Eine Residualzyste ist eine Zyste, die nach der Extraktion eines mit einer radikulären Zyste (siehe oben) behafteten Zahnes zurückgeblieben ist und weiterwächst.

Therapie

Ziel der Therapie ist, den Druck aus dem Hohlraum herauszunehmen (um ein weiteres Wachstum zu verhindern) und den Zystenbalg mitsamt Bindegewebe und Epithel zu entfernen oder die Zystenhöhle zumindest so weit freizulegen, dass sich das Zystenepithel in Mundschleimhaut umwandeln kann. Je nach Lokalisation der Zyste kann diese auch als „Nebenbucht“ einer anderen Höhle (z. B. der Mund-oder Kieferhöhle) zugeordnet werden.

a) Zystektomie

Bei der Zystektomie (auch „Operation nach Partsch II“ genannt) wird die Zyste nach einem entsprechenden Schleimhautschnitt (Bogenschnitt nach Partsch) eröffnet, der Knochen gefenstert und der Zystenbalg samt Zystenepithel aus dem Knochen „herausgeschält“. Um eine primäre Wundheilung zu erreichen, wird die Wunde vernäht, so dass der Hohlraum vollbluten kann. In das entstehende Koagulum wachsen im Rahmen der Wundheilung Kapillaren ein und es organisiert sich zu Granulationsgewebe. Nach der Entfernung größerer Zysten, also auch mit größeren Knochendefekten, kann diese primäre Wundheilung gestört sein. Da ein großes Koagulum stärker kontrahiert , hat es keinen Kontakt mehr zu den Knochenwänden und es können keine Kapillaren einwachsen. Stattdessen zerfällt das Koagulum − eitrig (putride)/nekrotisch.

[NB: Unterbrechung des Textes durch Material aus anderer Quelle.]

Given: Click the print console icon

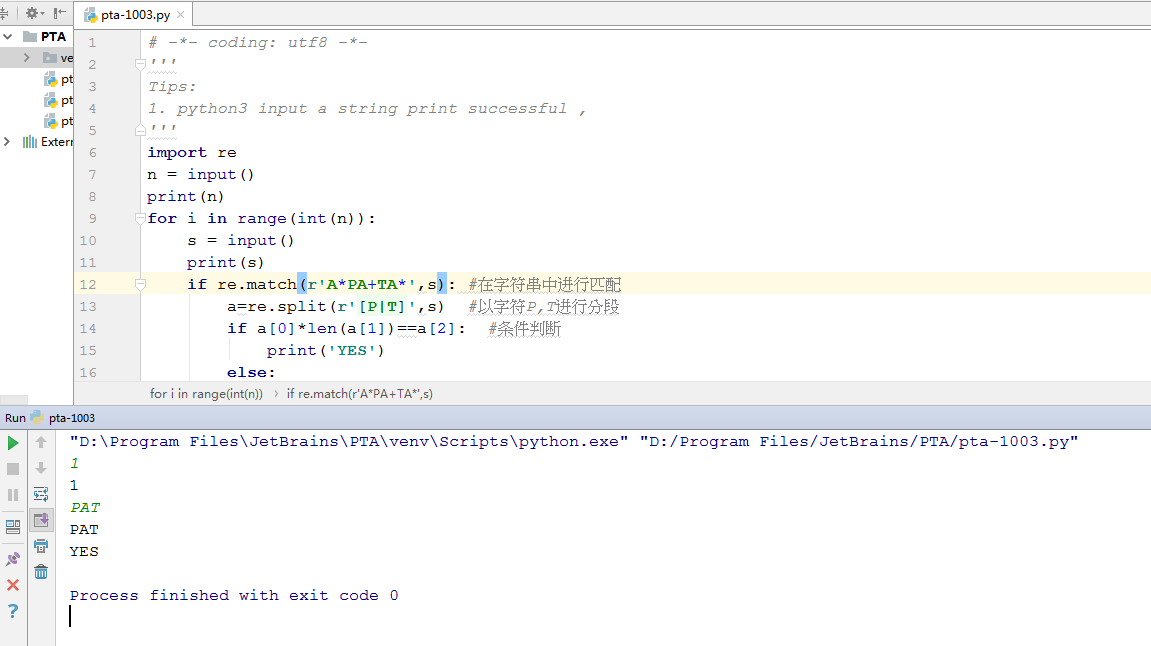Looking at the screenshot, I should (40, 546).
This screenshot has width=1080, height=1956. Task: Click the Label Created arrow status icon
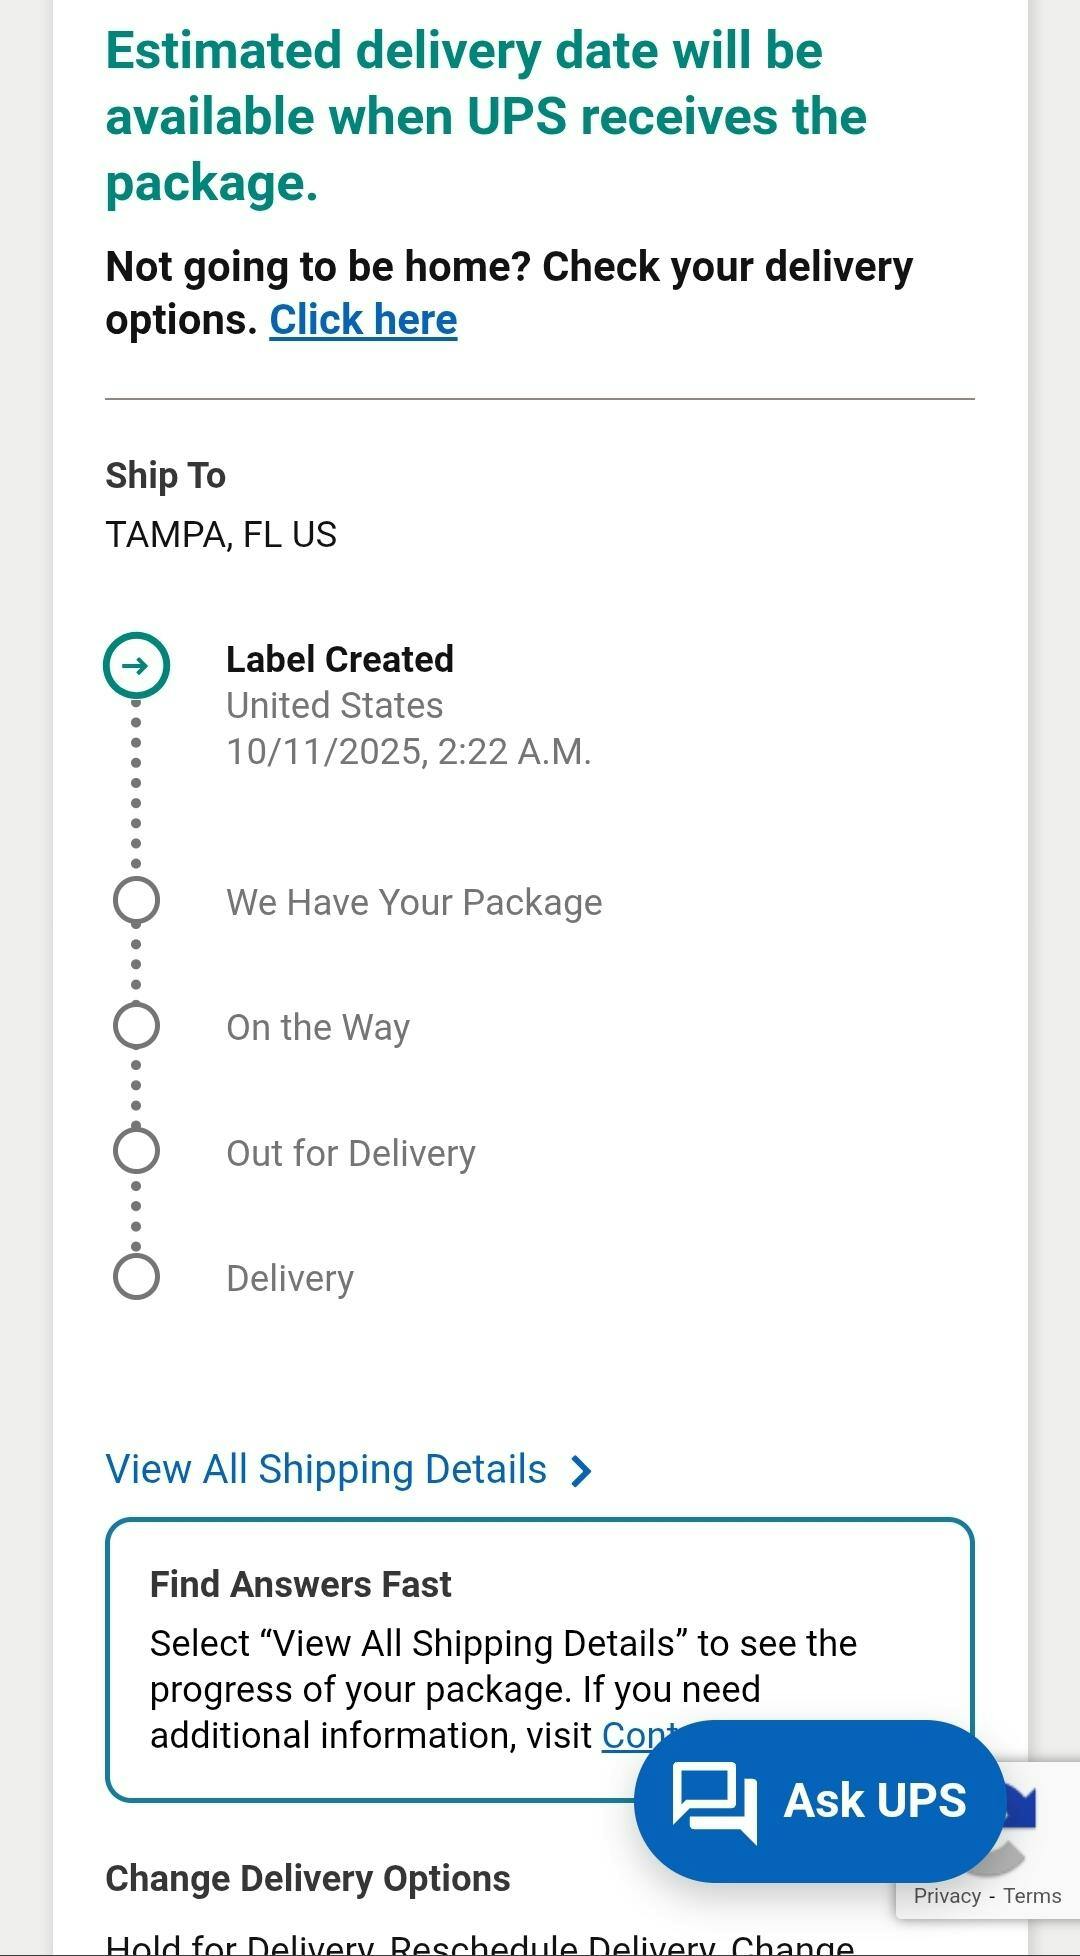[137, 666]
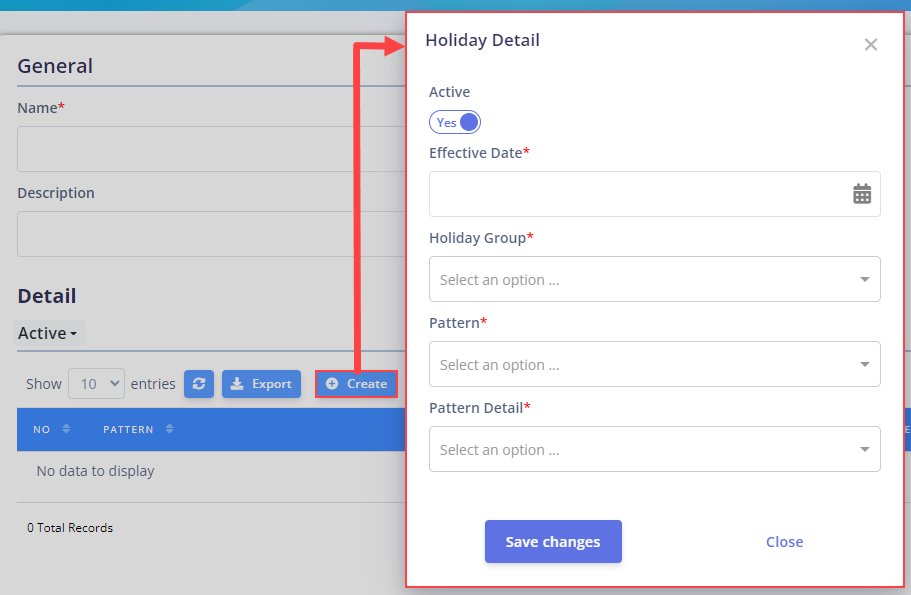Click the Close link in dialog
Screen dimensions: 911x595
[x=784, y=542]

Um die Gefahr dieser Komplikation zu vermeiden, kann bei großen Zysten versucht werden, das Koagulum zu stabilisieren und seine Kontraktion zu reduzieren (Eigenblutentnahme vor dem operativen Eingriff, Vermischung dieses Blutes mit Antibiotika; oder Auffüllen des Knochendefektes mit einem Granulat aus Knochenersatzstoffen).

Handelt es sich um eine Radikuläre Zyste, verbindet man die Zystektomie in der Regel mit einer Wurzelspitzenresektion wobei noch während der Operation eine Wurzelkanalbehandlung durchgeführt werden kann, wenn das nicht bereits vorher geschehen war.

b)  Zystostomie

Die Zystostomie steht bei größeren Zysten alternativ zur Verfügung, um die Probleme eines instabilen Blutkoagulums zu vermeiden. Dabei wird der Zystenbalg nicht vollständig entfernt, sondern zu einer Nebenbucht einer natürlichen Körperhöhle (Mund-, Nasen- oder Kieferhöhle). Hierbei wird die Zyste großflächig eröffnet, evtl. mit der restlichen Zystenhaut vernäht und zunächst tamponiert. Durch die weite Eröffnung der Zyste wird der Druck aus der Zyste genommen, sie wächst nicht weiter, das Zystenepithel wandelt sich nach und nach in Schleimhautepithel um und der Hohlraum bildet sich oft − wenn auch langsam − zurück, indem der Knochen vom Grund her regeneriert. Eine Zystostomie empfiehlt sich auch anstelle einer Zystektomie, wenn durch diese wichtige anatomische Strukturen in unmittelbarer Nähe der Zyste beschädigt werden können.